Well, it looks like the summer holidays have certainly taken their toll on my blog. Museum visits, cricket in the park and excessive ice-cream consumption (not to mention the small matter of doing some actual work on top) left little time for writing about cheese. And the more you feel guilty about not doing something, the harder it becomes to actually do it after a while. Fortunately, the schools have opened their doors once more and, at the same time, the cheddar-makers at Barber’s asked me if I’d like to develop a new recipe for their flagship 1833 brand. It was just what I needed to get back on the cheese-horse again.
Barber’s 1833 is a cheese I know well, having eaten and cooked with it before, as well as visiting the farm and dairy last year to find out more about how it is made. You can read more about their cheddar here and about the starter cultures that are used to make it here. It’s a block cheddar, a type which many cheese aficionados turn their nose up at, but it’s one of the best and has won fans and plaudits for its quality and taste. It has a natural sweetness that’s not cloying, with a tangy edge to it. It also has those lovely little crunchy calcium lactate crystals hidden within.

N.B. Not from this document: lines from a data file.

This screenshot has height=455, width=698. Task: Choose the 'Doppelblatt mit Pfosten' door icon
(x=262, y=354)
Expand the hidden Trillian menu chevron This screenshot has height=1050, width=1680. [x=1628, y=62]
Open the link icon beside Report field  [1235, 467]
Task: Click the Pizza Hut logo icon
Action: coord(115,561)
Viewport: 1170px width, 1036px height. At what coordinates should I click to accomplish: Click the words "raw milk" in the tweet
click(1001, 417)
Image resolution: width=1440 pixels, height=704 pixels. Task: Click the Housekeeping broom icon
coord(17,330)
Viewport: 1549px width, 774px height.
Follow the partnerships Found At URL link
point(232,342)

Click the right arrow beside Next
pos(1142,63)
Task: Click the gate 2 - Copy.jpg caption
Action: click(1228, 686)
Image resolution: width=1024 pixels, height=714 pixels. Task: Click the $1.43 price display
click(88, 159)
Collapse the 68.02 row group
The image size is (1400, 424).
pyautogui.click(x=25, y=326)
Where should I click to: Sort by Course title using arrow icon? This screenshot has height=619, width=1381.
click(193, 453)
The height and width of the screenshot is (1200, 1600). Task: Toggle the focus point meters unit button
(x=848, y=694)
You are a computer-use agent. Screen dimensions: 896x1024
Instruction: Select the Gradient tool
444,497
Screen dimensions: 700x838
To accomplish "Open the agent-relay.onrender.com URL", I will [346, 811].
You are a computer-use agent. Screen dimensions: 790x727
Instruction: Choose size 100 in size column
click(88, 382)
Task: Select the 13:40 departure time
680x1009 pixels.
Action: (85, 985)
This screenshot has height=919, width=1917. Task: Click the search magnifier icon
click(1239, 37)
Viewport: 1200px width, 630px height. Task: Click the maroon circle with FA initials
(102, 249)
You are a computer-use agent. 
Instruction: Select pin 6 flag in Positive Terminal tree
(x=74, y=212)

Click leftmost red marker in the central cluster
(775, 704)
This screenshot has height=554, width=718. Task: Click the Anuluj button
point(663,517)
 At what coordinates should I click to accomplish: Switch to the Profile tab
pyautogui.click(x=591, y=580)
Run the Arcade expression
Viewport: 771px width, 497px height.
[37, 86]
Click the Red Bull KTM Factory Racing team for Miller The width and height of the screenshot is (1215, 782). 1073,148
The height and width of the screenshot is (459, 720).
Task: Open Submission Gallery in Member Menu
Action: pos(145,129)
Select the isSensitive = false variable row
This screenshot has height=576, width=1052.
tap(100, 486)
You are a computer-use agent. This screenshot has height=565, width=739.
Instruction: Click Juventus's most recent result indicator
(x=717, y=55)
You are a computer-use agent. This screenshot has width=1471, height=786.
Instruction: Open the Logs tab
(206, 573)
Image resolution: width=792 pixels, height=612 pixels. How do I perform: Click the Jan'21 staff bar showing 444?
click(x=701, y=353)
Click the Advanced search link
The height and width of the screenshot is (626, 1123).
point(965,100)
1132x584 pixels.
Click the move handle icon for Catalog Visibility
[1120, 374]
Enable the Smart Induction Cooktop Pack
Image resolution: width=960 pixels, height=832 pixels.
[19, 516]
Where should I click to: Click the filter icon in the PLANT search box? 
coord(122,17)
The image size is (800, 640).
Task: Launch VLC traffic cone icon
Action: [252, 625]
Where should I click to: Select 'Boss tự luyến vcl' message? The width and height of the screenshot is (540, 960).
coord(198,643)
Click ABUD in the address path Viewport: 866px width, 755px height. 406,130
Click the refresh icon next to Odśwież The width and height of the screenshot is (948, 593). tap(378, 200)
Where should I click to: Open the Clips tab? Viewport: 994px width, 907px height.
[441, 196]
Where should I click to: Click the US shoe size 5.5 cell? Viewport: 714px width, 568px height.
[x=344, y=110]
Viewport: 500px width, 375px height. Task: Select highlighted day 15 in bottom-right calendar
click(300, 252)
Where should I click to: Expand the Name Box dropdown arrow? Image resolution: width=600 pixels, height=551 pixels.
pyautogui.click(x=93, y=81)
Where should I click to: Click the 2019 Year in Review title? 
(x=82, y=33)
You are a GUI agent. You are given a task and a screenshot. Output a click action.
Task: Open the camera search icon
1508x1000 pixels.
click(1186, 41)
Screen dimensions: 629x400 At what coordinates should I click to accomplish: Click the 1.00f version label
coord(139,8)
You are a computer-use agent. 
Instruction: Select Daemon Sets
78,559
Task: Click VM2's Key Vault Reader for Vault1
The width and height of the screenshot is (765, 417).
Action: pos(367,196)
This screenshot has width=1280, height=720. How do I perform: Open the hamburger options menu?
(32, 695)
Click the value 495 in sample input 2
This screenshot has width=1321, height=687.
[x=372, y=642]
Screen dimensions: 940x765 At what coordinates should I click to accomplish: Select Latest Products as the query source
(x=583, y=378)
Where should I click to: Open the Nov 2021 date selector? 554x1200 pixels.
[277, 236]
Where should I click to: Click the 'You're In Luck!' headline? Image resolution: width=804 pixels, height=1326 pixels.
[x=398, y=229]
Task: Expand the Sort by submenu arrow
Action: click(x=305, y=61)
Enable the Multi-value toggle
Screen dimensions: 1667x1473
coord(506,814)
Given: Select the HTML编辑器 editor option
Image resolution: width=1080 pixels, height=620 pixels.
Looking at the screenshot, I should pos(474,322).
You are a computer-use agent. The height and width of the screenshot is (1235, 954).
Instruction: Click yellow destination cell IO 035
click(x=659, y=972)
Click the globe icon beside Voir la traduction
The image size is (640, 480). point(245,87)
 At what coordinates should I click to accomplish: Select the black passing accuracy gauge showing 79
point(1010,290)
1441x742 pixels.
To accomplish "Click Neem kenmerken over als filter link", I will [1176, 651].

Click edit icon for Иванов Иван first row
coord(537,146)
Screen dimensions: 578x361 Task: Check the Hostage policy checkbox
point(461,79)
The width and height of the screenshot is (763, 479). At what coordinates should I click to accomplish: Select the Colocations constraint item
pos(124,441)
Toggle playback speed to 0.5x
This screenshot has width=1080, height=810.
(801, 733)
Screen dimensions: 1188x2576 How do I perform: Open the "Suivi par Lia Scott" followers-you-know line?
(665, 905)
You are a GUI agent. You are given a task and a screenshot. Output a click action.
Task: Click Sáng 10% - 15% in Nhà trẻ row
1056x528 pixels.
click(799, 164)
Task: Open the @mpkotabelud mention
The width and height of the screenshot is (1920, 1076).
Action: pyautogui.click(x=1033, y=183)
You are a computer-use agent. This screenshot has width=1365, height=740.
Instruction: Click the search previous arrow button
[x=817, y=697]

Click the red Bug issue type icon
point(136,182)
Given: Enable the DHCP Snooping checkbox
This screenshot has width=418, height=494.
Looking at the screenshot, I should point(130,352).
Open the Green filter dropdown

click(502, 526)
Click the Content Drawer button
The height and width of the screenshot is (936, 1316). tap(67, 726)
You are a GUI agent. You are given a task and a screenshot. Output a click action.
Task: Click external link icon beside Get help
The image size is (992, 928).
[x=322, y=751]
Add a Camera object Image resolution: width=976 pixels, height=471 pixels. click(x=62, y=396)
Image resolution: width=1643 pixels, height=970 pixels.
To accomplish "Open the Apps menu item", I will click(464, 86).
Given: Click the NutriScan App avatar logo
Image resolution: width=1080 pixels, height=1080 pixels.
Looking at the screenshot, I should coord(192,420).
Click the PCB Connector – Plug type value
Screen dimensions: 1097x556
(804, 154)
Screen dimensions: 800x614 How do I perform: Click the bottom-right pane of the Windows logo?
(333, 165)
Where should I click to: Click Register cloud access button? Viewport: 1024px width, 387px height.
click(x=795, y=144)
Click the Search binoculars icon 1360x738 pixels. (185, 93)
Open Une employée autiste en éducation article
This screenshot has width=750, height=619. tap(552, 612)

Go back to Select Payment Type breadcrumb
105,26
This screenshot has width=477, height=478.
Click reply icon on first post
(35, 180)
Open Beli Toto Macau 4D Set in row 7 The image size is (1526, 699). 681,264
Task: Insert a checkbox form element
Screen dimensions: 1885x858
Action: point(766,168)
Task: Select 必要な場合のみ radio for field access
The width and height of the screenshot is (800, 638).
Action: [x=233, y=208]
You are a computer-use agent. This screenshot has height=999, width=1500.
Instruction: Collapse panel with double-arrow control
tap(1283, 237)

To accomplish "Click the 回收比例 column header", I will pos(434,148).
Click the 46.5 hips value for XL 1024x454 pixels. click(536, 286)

I’ve had this quiche in mind for a long time. Cheddar is a stalwart of the West Country and, as well as the scrumpy of the heartlands and the clotted cream of the pastures, there’s also a wealth of food to be found along the coastline. Crab and mature cheddar are a great match and samphire is a little-used but delicious complement to both. Looking a bit like a cactus or even a chubby stick insect, it’s actually a distant relative of spinach that grows abundantly in coastal areas. Succulent and salty, it’s a great match for crab, cheese and eggs. A summer delicacy, it’s still just in season so get it while you can.
280g plain flour
140g cold butter
1 egg white, lightly beaten
100g Barber’s 1833 cheddar, grated
½ medium onion, finely chopped
½ tbsp olive oil
100g crab meat (mixture of white and brown meat according to your taste)
4 medium eggs
100ml crème fraiche
Freshly ground black pepper
To make the pastry, rub together the flour and butter with your fingertips until it looks like breadcrumbs. Add 8 tbsp cold water, then bring everything together with your hands until just combined.
Heat the oven to 200C/fan 180C/gas mark 6. Roll out the pastry on a lightly floured surface to a round about 5cm larger than a 25cm tart case. Use your rolling pin to lift it up, then drape it over the tart case so there is an overhang of pastry on the sides. Push the pastry into the edges and sides of the tin then chill it in the fridge for 20 minutes.
Meanwhile fry the chopped onion in the olive oil until it is soft and sweet but not browned. Put it on a plate to cool.
Lightly prick the base of the tart with a fork, line the tart case with a large circle of greaseproof paper or foil, then fill with baking beans. Blind-bake the tart for 20 minutes, remove the paper and beans, repair any cracks with leftover pastry then continue to cook for 5-10 minutes until brown. Trim the pastry edges to make it look neat. Brush with the egg white and then bake it for another five minutes, until the case is crisp.
Spread the onion mixture over the base of the pastry case and then sprinkle over the grated cheddar and crab meat. Rinse the samphire well under running water, remove the woody ends and cut the remainder into lengths of 2-3cm. Add it to the onion, cheese and crab.
Beat the eggs well with the crème fraiche and milk and season with the pepper. Pour this custard into the tart case and ensure that the filling, especially the samphire, is pushed under the custard so that it doesn’t burn. Bake in the oven for around 25 minutes, until the filling is set. Serve warm or cold.